== EXTRACTED DATA

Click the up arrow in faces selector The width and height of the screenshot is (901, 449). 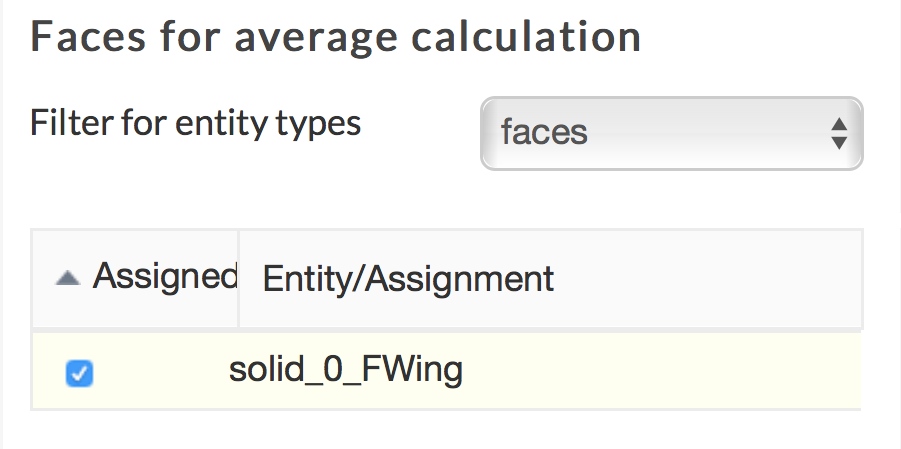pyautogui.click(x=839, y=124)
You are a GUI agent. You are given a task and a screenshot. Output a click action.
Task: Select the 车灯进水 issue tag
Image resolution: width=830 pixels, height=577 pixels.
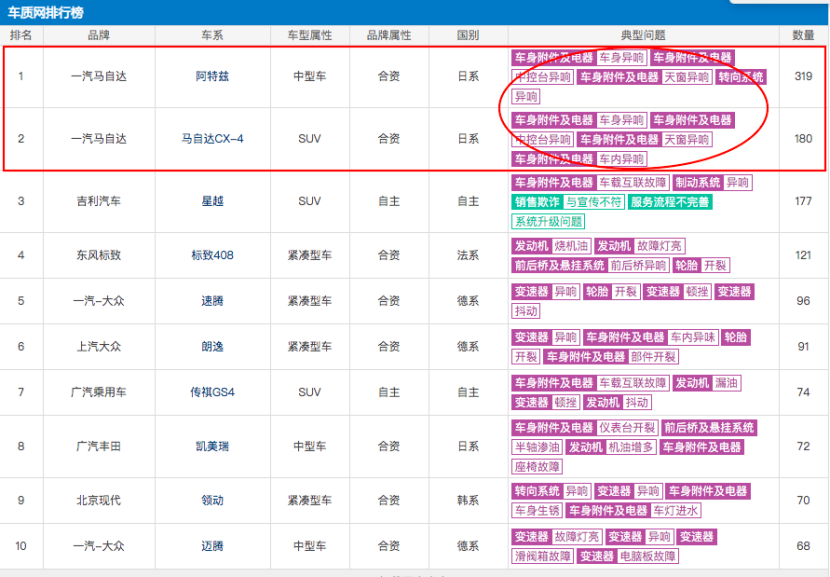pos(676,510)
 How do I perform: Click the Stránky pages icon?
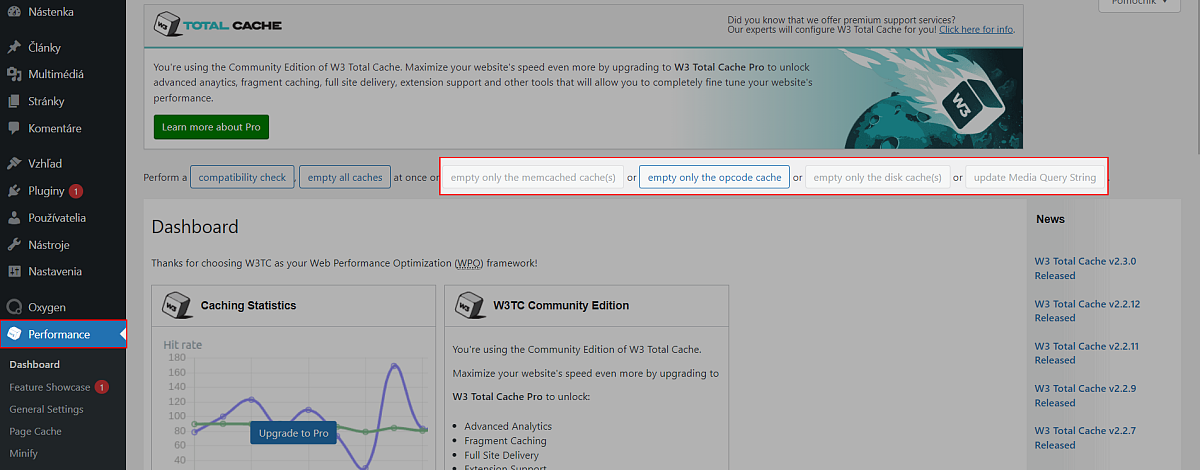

====

EXERCISE INSTRUCTIONS:
Please copy word for word the records above, from the line with "You are a GUI" up to and including the last line of the records, and leave the pictures out.

RESULT OF THIS TASK:
You are a GUI agent. You are given a task and a screenshot. Output a click action.
Task: Select the 车灯进水 issue tag
Image resolution: width=830 pixels, height=577 pixels.
pos(676,510)
 How do I perform: Click the Stránky pages icon?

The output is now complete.